- Input material -
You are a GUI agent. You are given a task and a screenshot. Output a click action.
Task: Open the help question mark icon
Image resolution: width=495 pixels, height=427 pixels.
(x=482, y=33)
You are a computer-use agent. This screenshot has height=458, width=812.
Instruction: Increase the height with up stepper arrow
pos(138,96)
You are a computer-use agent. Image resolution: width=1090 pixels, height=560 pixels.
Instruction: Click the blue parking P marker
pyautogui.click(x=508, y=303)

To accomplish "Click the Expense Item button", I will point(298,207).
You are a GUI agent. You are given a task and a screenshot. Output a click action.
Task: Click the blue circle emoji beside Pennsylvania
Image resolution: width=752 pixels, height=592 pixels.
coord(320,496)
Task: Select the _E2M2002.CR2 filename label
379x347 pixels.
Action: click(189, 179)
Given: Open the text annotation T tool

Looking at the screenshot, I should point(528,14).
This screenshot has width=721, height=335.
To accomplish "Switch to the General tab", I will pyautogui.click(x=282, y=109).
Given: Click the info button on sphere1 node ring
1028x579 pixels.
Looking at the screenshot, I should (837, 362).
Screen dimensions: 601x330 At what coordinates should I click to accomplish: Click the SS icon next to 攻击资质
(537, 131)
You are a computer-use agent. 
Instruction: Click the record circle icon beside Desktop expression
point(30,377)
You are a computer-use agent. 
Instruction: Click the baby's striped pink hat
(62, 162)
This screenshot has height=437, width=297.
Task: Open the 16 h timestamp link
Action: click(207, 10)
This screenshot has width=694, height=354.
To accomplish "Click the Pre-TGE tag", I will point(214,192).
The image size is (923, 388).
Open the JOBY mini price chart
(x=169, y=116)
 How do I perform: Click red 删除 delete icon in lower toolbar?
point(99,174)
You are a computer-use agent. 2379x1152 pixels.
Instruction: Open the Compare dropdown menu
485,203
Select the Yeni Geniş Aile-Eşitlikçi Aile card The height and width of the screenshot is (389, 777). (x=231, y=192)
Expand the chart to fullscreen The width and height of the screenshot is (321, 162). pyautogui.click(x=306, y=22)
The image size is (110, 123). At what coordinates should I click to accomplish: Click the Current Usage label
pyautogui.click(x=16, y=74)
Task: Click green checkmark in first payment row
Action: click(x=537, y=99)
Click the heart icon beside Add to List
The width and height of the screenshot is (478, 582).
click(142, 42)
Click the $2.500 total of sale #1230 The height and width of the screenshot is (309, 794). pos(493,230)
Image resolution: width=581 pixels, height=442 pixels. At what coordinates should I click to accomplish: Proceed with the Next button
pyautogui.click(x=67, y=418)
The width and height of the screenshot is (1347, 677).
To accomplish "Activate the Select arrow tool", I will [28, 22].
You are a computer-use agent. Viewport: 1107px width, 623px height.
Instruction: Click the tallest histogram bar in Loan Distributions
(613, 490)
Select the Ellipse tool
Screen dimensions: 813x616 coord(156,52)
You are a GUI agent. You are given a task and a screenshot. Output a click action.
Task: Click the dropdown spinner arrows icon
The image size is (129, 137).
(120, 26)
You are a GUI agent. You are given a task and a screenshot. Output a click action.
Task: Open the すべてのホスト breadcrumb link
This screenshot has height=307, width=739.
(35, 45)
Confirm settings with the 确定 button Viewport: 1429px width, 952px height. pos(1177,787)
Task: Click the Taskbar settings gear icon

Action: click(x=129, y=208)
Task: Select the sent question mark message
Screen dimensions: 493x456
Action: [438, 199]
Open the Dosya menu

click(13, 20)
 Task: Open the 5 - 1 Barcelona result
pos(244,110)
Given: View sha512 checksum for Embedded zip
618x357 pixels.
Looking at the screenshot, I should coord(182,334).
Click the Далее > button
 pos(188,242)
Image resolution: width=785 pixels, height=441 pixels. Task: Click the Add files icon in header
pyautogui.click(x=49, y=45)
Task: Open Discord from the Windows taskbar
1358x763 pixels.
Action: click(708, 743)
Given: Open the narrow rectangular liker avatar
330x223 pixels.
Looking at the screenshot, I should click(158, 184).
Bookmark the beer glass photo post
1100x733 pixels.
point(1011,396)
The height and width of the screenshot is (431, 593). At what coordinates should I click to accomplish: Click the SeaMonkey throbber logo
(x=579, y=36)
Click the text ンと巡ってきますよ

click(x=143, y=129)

- To do -
The response should be the listing above, limited to the lines between the one holding "Screen dimensions: 601x330" and the one holding "Select the Yeni", inclusive, reproduced exactly.

- Your solution -
Screen dimensions: 601x330 At what coordinates should I click to accomplish: Click the SS icon next to 攻击资质
(537, 131)
You are a computer-use agent. 
Instruction: Click the record circle icon beside Desktop expression
point(30,377)
You are a computer-use agent. 
Instruction: Click the baby's striped pink hat
(62, 162)
This screenshot has height=437, width=297.
Task: Open the 16 h timestamp link
Action: click(207, 10)
This screenshot has width=694, height=354.
To accomplish "Click the Pre-TGE tag", I will point(214,192).
The image size is (923, 388).
Open the JOBY mini price chart
(x=169, y=116)
 How do I perform: Click red 删除 delete icon in lower toolbar?
point(99,174)
You are a computer-use agent. 2379x1152 pixels.
Instruction: Open the Compare dropdown menu
485,203
Select the Yeni Geniş Aile-Eşitlikçi Aile card The height and width of the screenshot is (389, 777). (x=231, y=192)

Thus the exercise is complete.